As a forecaster who expects a soft landing, J.P. Morgan’s Chambless doesn’t expect the Federal Reserve to begin cutting interest rates until June. But Chambless thinks the Fed policymakers will then proceed to lower the federal funds rate by a quarter of a percentage point at each of their five remaining meetings in 2024, bringing the short-term benchmark rate down by a full 1.25 percentage points.

The CME FedWatch Tool, which tracks futures markets to predict the odds of future Fed moves, shows investors think the odds are better than even that the benchmark interest rate will be even lower than that by the end of the year.

Fed paused rate hikes in July

Forecasters at Pantheon Macroeconomics expect the Fed will start bringing rates down in March — in time for the spring homebuying season — and that the federal funds rate will be at 3.87 percent by the end of the year.

Ian Shepherdson

“We continue to expect the first Fed rate cut as early as March, regardless of what anyone thought back in mid-December,” Pantheon economists Ian Shepherdson and Kieran Clancy said in their Jan. 2 U.S. Economic Monitor.

While Pantheon’s forecast is in line with bets placed on futures markets, it’s about twice as aggressive as the schedule Fed policymakers said they envisioned at their final meeting of 2023.
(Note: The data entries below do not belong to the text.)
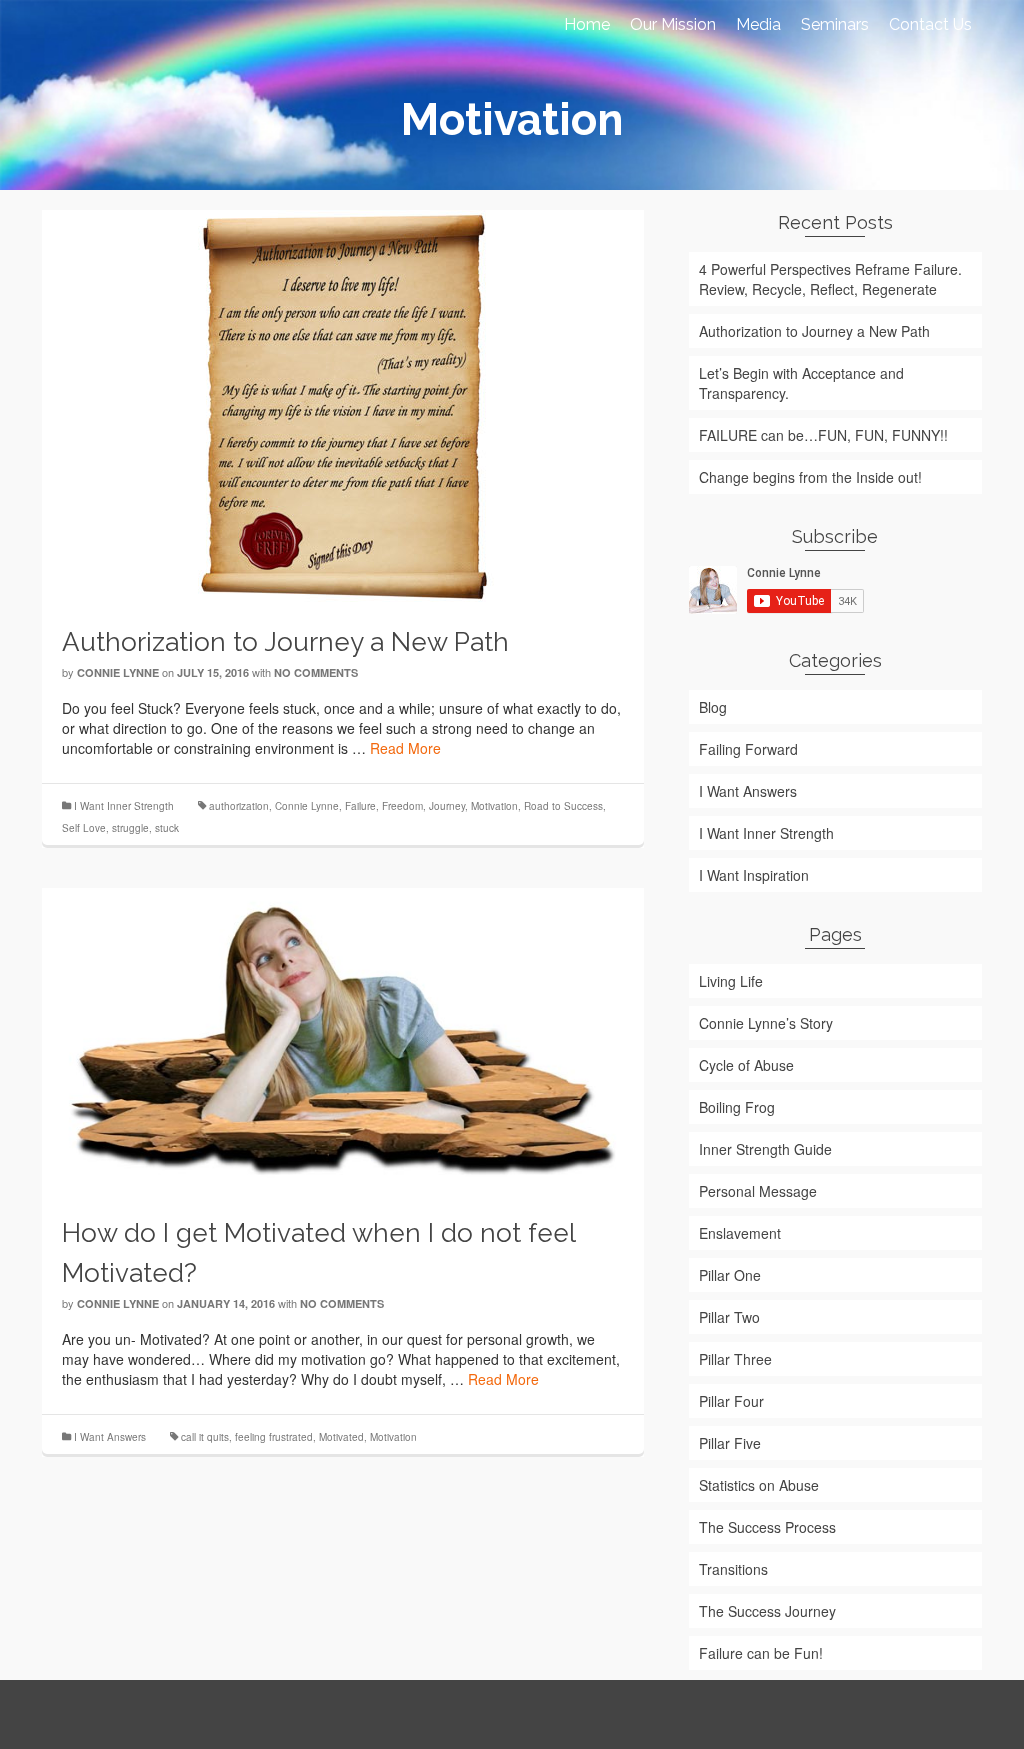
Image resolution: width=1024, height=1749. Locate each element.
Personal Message (758, 1191)
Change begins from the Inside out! (810, 477)
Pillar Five (730, 1443)
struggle (130, 828)
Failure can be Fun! (761, 1653)
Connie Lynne (118, 672)
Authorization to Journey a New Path (814, 331)
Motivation (494, 806)
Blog (713, 707)
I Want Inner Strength (124, 806)
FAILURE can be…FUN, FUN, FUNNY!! (823, 435)
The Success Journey (767, 1611)
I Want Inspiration (754, 875)
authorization (239, 806)
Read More (405, 748)
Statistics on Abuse (759, 1485)
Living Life (731, 981)
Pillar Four (731, 1401)
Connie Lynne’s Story (766, 1023)
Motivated (341, 1437)
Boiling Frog (737, 1107)
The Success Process (767, 1527)
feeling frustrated (274, 1437)
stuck (167, 828)
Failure (360, 806)
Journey (447, 806)
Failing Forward (748, 749)
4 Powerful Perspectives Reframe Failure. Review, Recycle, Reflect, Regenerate (830, 279)
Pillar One (730, 1275)
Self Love (84, 828)
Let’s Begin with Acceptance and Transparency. (801, 383)
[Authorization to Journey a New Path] (343, 404)
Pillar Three (735, 1359)
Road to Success (563, 806)
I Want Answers (110, 1437)
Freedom (402, 806)
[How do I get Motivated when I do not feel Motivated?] (343, 1038)
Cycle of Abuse (746, 1065)
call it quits (205, 1437)
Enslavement (740, 1233)
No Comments (316, 672)
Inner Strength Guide (765, 1149)
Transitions (733, 1569)
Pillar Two (729, 1317)
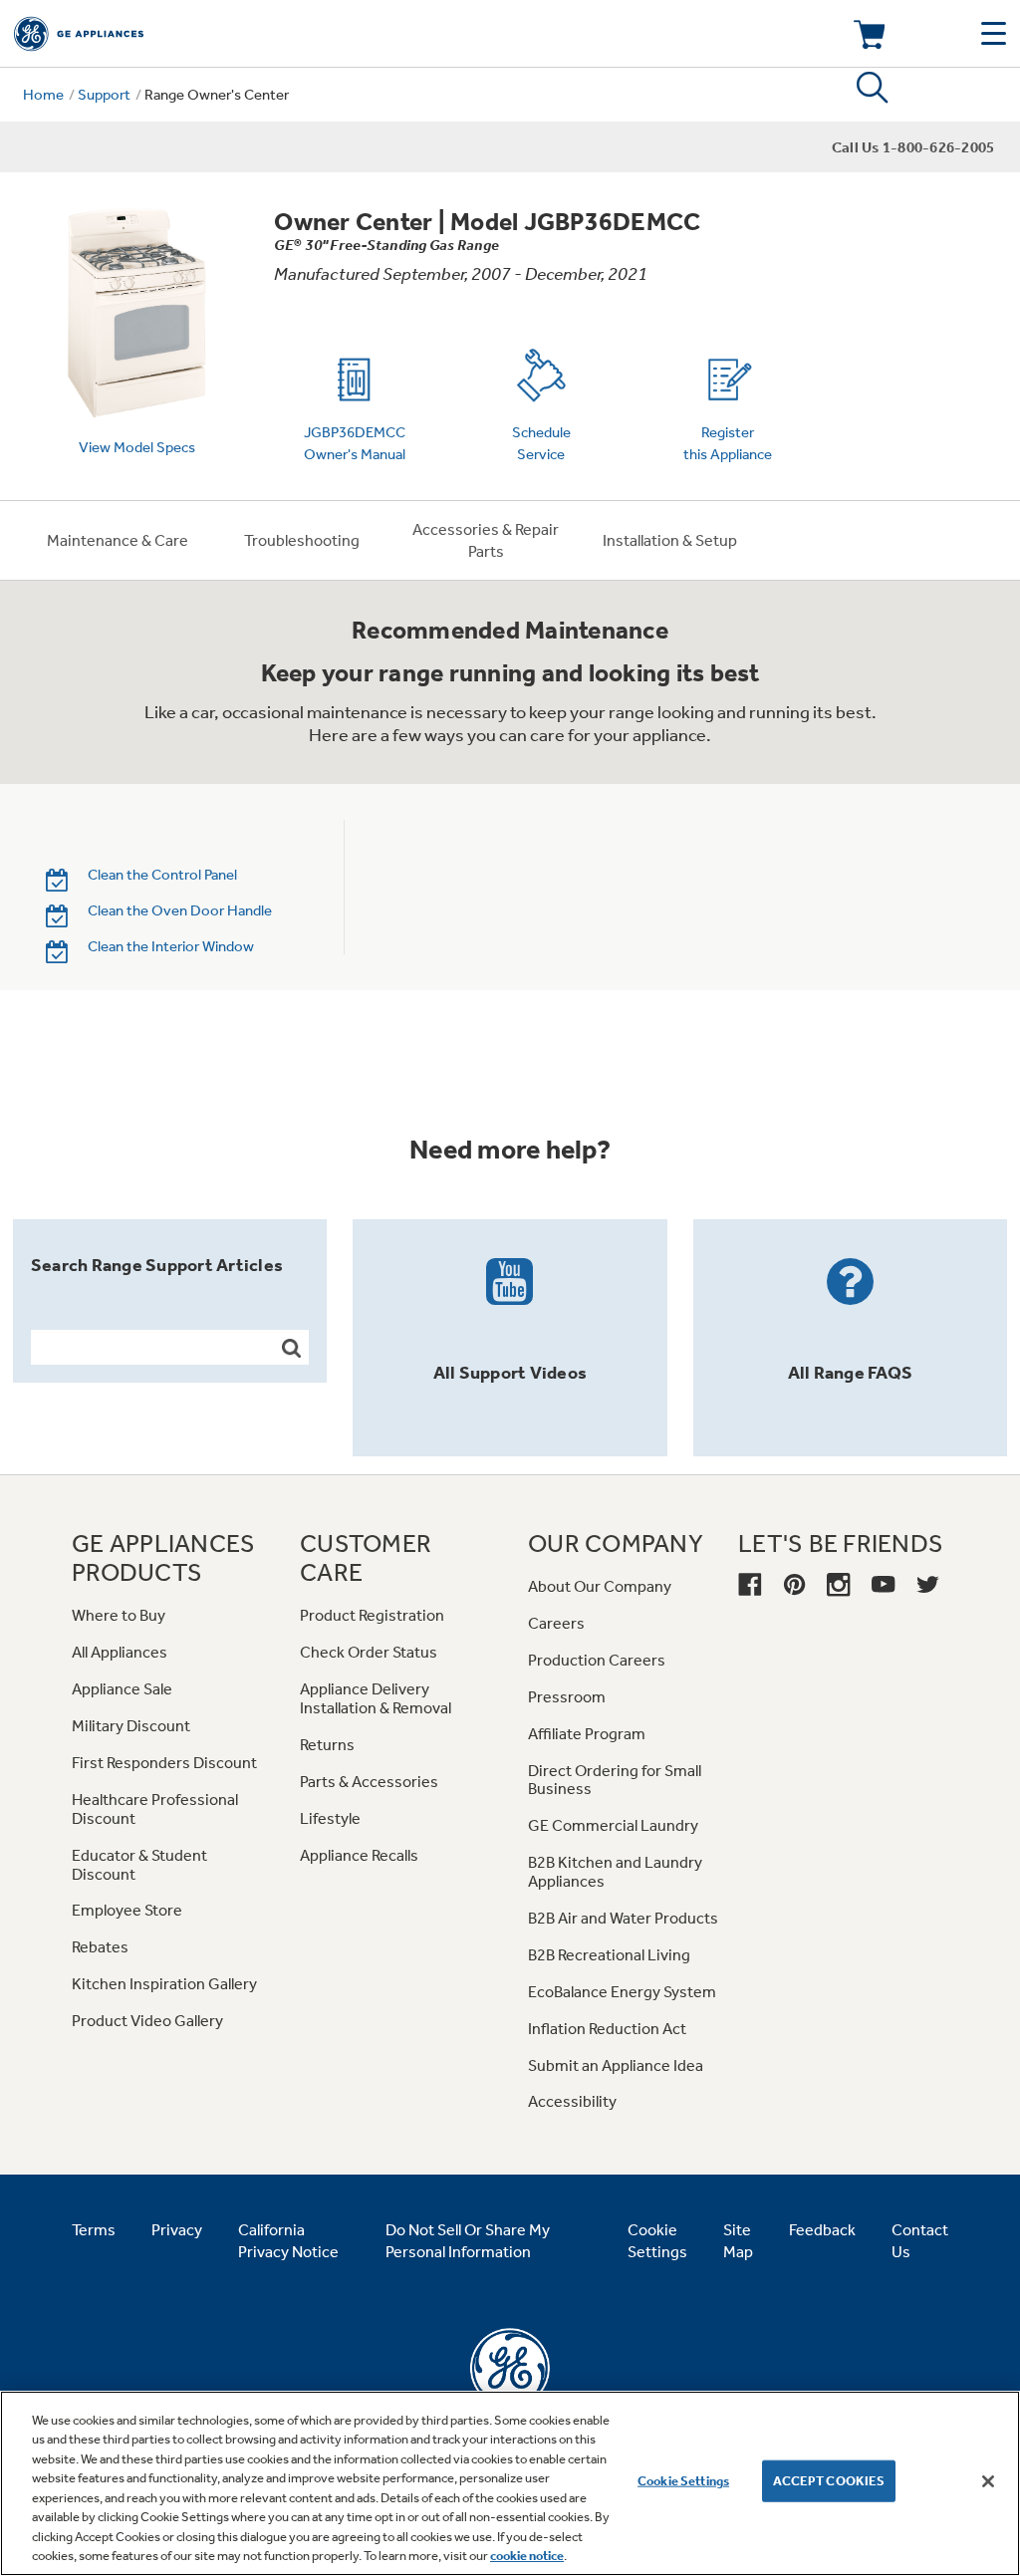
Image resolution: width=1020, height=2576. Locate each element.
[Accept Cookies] (988, 2481)
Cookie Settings (683, 2480)
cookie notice (527, 2555)
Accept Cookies (829, 2480)
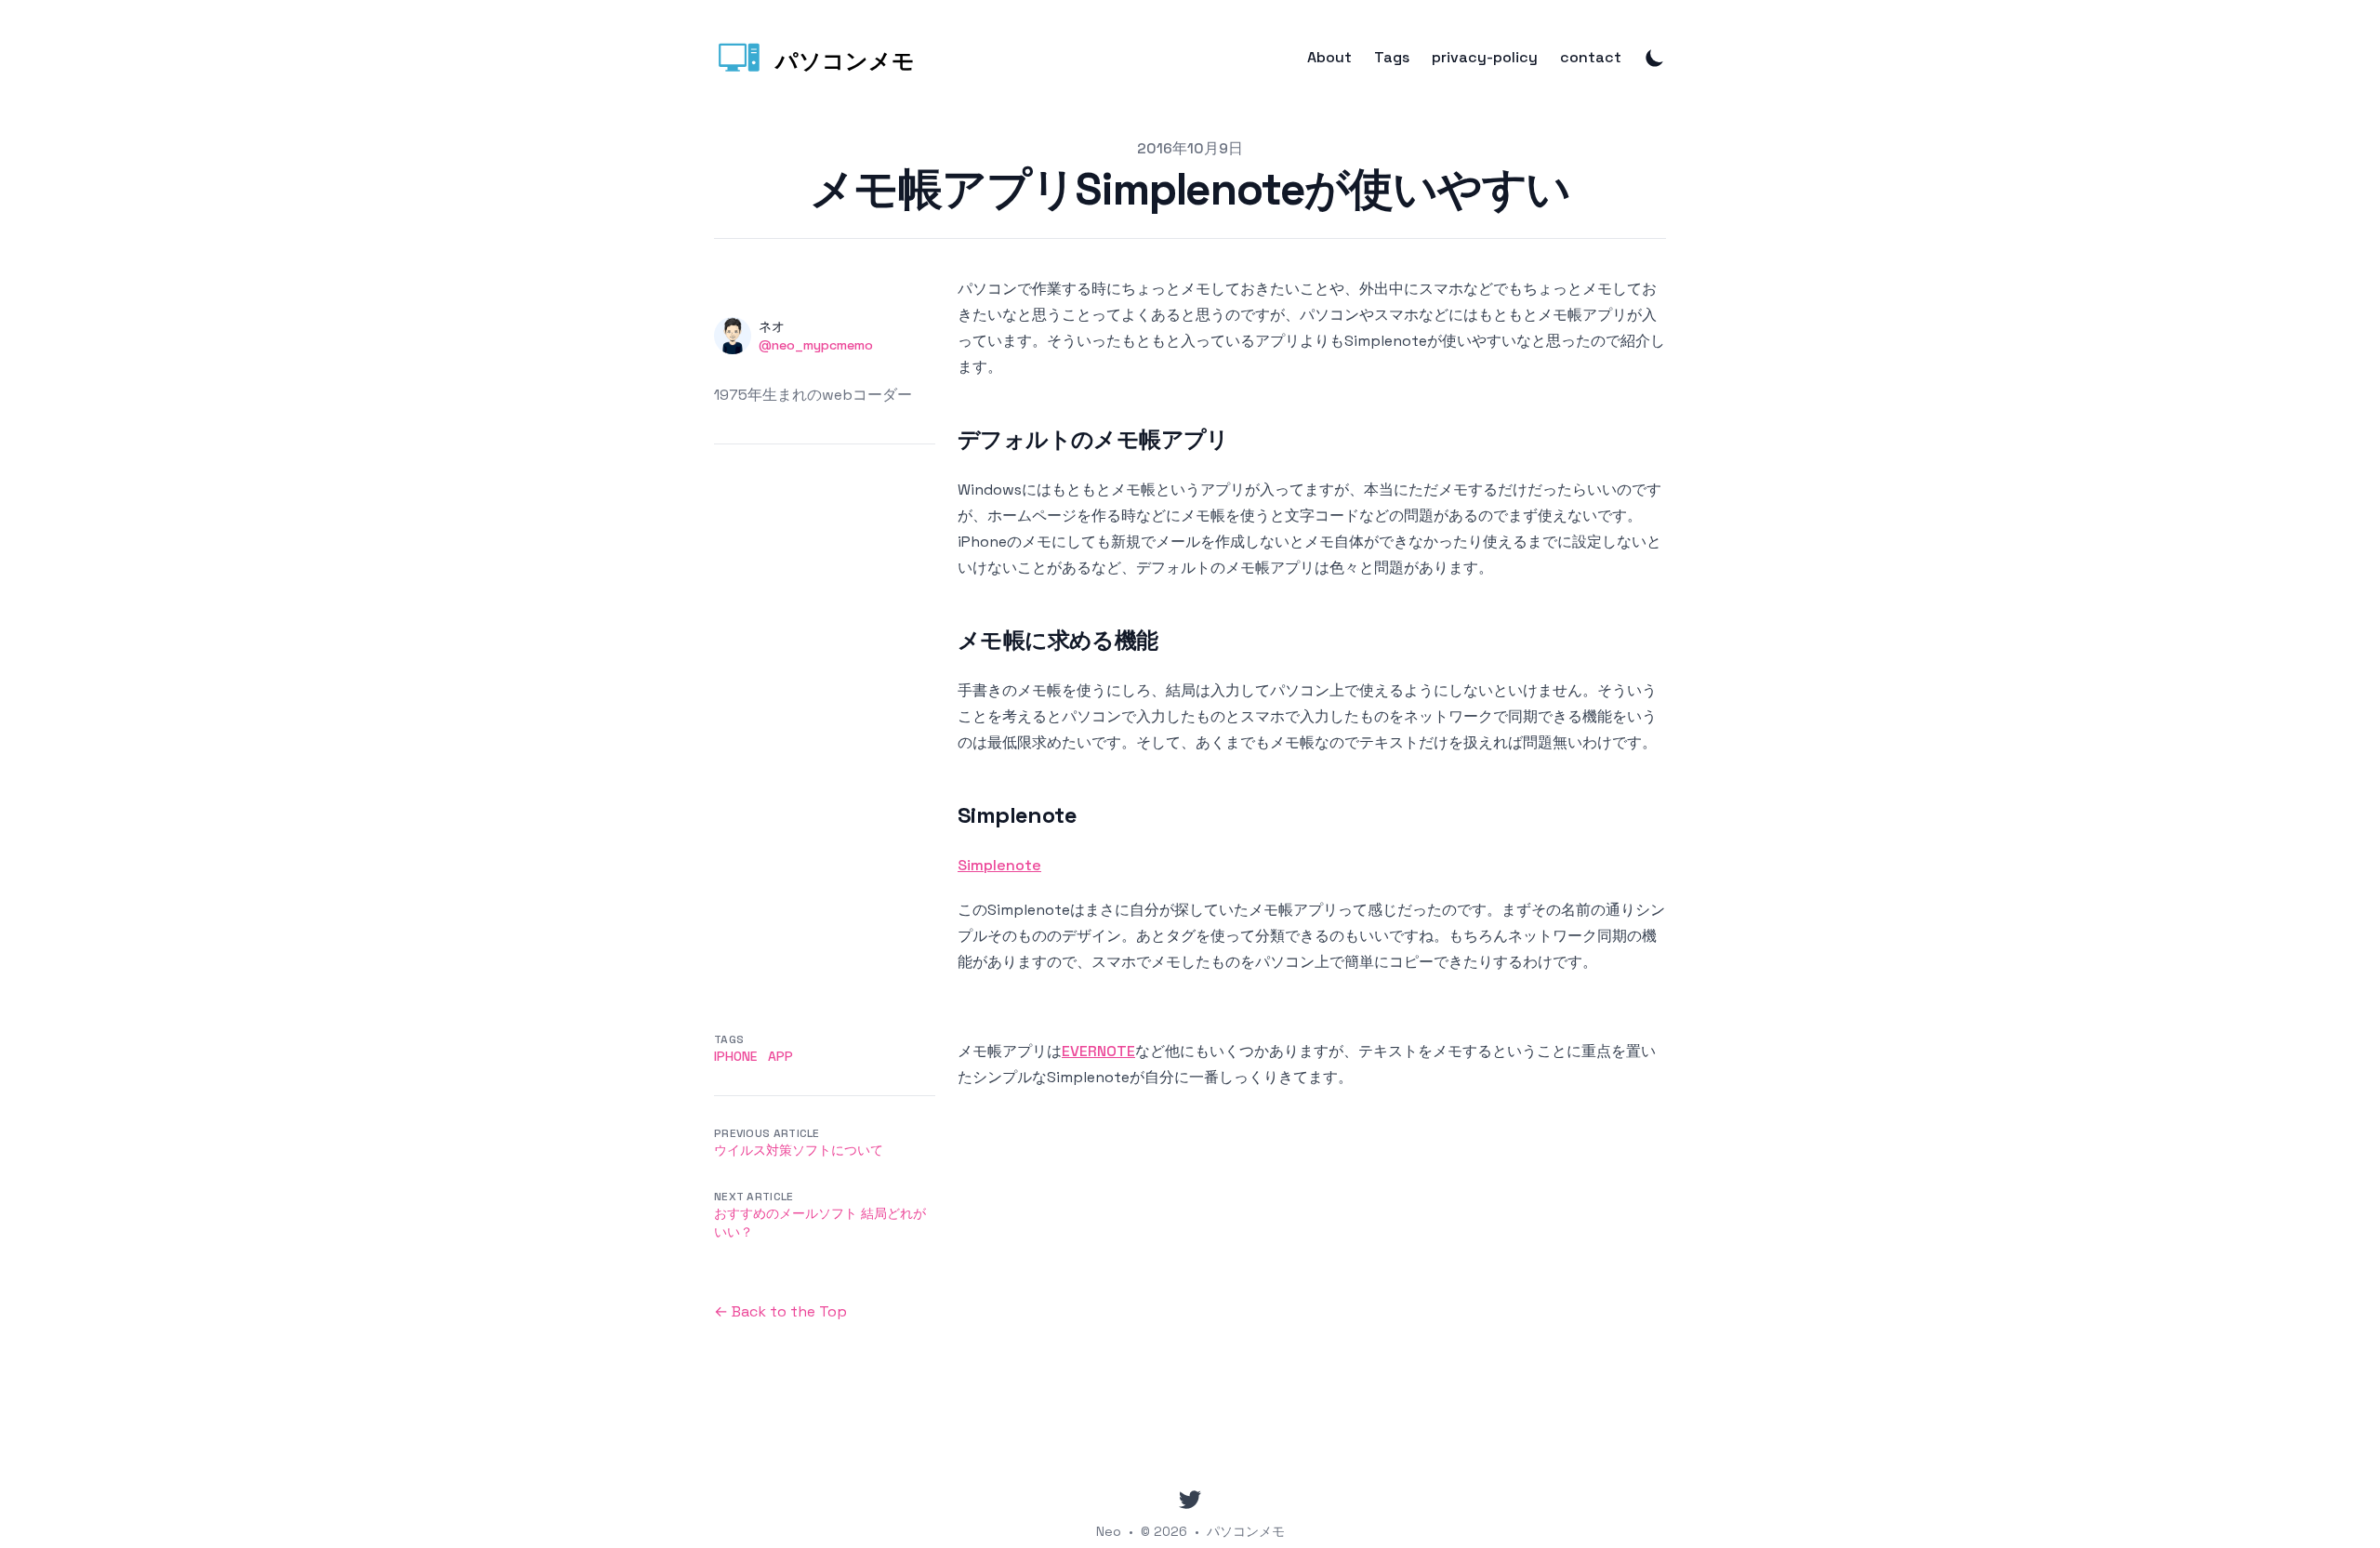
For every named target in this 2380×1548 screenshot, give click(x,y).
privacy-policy (1485, 57)
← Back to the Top (780, 1311)
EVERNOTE (1098, 1051)
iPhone (735, 1056)
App (780, 1056)
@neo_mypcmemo (816, 345)
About (1329, 57)
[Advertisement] (824, 723)
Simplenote (999, 865)
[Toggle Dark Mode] (1655, 57)
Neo (1108, 1531)
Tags (1391, 57)
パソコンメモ (1246, 1531)
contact (1590, 57)
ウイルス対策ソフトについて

The federal funds rate isn’t the only monetary policy tool Fed policymakers have at their disposal. While the central bank doesn’t have direct control over long-term interest rates on government bonds and mortgages, it does participate in the market for those investments.

During the pandemic, the Fed was buying $80 billion in long-term Treasury notes and $40 billion in mortgage-backed securities (MBS) every month. The central bank’s $120 billion in monthly “quantitative easing” helped push mortgage rates to record lows — and the Fed’s balance sheet to record highs.

With inflation still running hotter than the Fed would like, the central bank has reversed course and is now engaged in “quantitative tightening,” allowing $35 billion in maturing MBS and $60 billion in Treasurys to roll off the central bank’s balance sheet each month.

Fed trimming its balance sheet


Source: Board of Governors of the Federal Reserve System, Federal Reserve Bank of St. Louis

While real estate industry trade groups have pleaded with the Fed to suspend the runoff of its mortgage holdings, those calls have gone unheeded.

“The Fed’s balance sheet runoff program is expected to be maintained at the same pace through 2024,” Chambless noted. “At $95 billion per month, quantitative tightening is projected to remove approximately $1 trillion from the economy next year.”

Chambless sees tighter lending standards for the commercial real estate sector, driven by challenges at small and regional banks, as another potential headwind.

“With nearly $550 billion of maturing commercial real estate debt over the next year, losses are expected to mount for lenders and investors,” Chambless said. “While we do not expect this to be a systemic issue, reduced lending activity and potential investor losses could be an economic headwind.”

The see-saw impacts of the pandemic and Russia’s invasion of Ukraine illustrate the sizable impacts global events can have on the U.S. economy. After first threatening to plunge the world into a global recession, the pandemic ultimately ignited inflation as central banks launched massive stimulus efforts to keep the economy on track. The war in Ukraine exacerbated inflation by sending energy prices soaring.

“Elevated trade tensions with China, the ongoing Russia-Ukraine war, and conflict in the Middle East all point to continued uncertainties and risks heading into 2024,” Chambless noted. “While direct U.S. economic impact has been limited thus far, the larger risk is for a supply shock of a critical commodity or good — energy, food, semiconductors — that triggers significant market disruption.”